Media forces ally against encroaching Murdoch empire

Mr Murdoch's attempt to take over BSkyB has prompted an unlikely alliance of British media forces
Mr Murdoch's attempt to take over BSkyB has prompted an unlikely alliance of British media forces

By Peter Wozniak

Much of Britain's print and broadcast media joined forces today to attempt to stymie the expansion of Rupert Murdoch's grasp on the market.

The heads of the BBC and Channel 4 were joined by an unusual alliance of newspaper groups from left and right - including the Telegraph, the Guardian and the Daily Mirror - in writing a letter to Vince Cable.

The signatories urged the business secretary to forestall the full takeover by Mr Murdoch's NewsCorp of the broadcaster BSkyB.


Ostensibly, the move by the media groups is designed to protect the plurality of the British media, which they say is under threat by the takeover.

This would see Mr Murdoch's companies own Sky in addition to the Times, Sunday Times, the Sun and the News of the World.

The signatories are also worried that the takeover, should it go through, would give Mr Murdoch's media empire an annual turnover of £7.5 billion.

This would allow his combined holdings to comfortably outspend his nearest competitor, the BBC, and effectively price other media groups out of the market.

News Corp, one of Mr Murdoch's companies, holds a large minority stake in BSkyB and is currently negotiating a full takeover bid.

Dr Cable is considering his next course of action.

The business secretary can consult with the regulator Ofcom and prevent the takeover if he deems it in the public interest.
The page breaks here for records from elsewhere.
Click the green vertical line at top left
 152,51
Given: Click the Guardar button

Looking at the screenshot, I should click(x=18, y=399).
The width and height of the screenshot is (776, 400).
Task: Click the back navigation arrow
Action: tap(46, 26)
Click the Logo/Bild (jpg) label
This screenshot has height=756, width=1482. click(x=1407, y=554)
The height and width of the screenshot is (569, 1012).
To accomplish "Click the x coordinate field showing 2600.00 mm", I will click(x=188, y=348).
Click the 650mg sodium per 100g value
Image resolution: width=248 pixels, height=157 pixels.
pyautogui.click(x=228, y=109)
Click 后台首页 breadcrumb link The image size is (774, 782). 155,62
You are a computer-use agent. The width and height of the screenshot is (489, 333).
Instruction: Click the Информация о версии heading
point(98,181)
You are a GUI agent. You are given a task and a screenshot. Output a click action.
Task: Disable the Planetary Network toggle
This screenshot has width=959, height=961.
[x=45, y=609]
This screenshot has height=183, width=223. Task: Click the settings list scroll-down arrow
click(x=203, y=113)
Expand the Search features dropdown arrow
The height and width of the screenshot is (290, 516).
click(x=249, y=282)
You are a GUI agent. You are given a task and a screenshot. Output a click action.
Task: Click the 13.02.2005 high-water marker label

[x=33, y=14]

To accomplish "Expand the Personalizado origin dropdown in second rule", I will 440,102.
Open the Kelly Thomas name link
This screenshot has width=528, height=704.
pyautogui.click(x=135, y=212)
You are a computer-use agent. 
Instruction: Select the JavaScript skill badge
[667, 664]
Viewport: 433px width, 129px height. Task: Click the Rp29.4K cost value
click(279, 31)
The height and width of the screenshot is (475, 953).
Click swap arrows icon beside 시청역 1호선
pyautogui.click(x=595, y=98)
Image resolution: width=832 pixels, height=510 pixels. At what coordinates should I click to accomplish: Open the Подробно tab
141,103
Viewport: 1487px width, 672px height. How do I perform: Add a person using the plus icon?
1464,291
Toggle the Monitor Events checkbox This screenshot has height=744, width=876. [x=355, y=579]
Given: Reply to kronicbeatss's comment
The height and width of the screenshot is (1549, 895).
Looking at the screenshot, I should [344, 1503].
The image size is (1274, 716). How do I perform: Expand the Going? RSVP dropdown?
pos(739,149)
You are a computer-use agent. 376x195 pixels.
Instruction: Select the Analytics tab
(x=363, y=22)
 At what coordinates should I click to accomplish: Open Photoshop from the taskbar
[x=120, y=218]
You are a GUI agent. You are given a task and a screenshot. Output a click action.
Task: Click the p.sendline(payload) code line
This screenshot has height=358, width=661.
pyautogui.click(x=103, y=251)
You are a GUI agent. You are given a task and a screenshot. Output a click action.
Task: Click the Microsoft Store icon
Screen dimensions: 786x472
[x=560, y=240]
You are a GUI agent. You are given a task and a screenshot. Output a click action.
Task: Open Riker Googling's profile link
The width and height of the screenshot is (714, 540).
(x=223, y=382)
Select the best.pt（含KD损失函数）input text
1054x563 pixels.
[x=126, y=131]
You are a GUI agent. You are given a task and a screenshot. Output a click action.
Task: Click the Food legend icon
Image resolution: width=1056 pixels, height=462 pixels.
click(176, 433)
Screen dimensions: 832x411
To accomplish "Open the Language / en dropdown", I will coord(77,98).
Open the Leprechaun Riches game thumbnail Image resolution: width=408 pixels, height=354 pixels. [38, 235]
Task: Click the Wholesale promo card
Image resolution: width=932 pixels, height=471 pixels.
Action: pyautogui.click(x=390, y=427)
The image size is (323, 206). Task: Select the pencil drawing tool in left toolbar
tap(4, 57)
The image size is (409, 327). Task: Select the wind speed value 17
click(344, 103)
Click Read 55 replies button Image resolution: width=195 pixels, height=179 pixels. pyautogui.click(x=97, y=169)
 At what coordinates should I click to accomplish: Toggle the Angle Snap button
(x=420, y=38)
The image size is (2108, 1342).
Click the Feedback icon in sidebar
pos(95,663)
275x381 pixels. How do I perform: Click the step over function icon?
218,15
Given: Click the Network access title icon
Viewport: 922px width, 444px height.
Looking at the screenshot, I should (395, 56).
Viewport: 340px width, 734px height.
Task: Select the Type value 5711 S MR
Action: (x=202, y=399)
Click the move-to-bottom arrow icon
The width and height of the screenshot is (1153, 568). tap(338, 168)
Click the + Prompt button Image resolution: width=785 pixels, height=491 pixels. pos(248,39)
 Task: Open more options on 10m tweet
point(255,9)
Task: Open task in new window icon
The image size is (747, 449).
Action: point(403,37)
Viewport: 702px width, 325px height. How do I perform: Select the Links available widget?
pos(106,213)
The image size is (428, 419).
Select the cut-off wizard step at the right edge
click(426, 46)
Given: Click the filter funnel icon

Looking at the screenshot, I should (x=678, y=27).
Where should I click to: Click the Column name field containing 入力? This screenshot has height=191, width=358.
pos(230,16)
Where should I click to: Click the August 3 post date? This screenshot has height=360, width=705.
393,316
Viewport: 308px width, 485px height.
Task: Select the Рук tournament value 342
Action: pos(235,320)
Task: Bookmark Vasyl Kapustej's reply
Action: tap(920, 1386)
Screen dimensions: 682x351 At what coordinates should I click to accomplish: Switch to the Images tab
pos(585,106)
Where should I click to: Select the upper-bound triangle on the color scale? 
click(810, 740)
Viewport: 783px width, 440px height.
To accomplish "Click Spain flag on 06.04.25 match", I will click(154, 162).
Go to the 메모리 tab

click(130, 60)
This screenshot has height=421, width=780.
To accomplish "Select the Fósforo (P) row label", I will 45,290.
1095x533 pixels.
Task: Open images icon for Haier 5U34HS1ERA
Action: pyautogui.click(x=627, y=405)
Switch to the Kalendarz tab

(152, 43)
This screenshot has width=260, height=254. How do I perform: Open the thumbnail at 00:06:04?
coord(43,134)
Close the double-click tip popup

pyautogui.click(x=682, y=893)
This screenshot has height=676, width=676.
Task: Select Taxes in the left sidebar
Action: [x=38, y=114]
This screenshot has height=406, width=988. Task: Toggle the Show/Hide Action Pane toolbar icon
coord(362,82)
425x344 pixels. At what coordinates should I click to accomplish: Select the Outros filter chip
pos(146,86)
NewsCorp is expected to apply to the European Commission for approval based on the EU's competition policies.

Dr Cable, with prime ministerial approval, would then have 25 days in which to intervene before any deal could be finalised - but has to be convinced that the takeover would force closures and compromise democratic debate in the media.

Mr Murdoch has endured relentless criticism over his vast and growing media holdings - and his alleged political influence.

The prime minister faces a quandary over whether to oppose the move, given that all four of Mr Murdoch's UK newspapers supported him in the election campaign.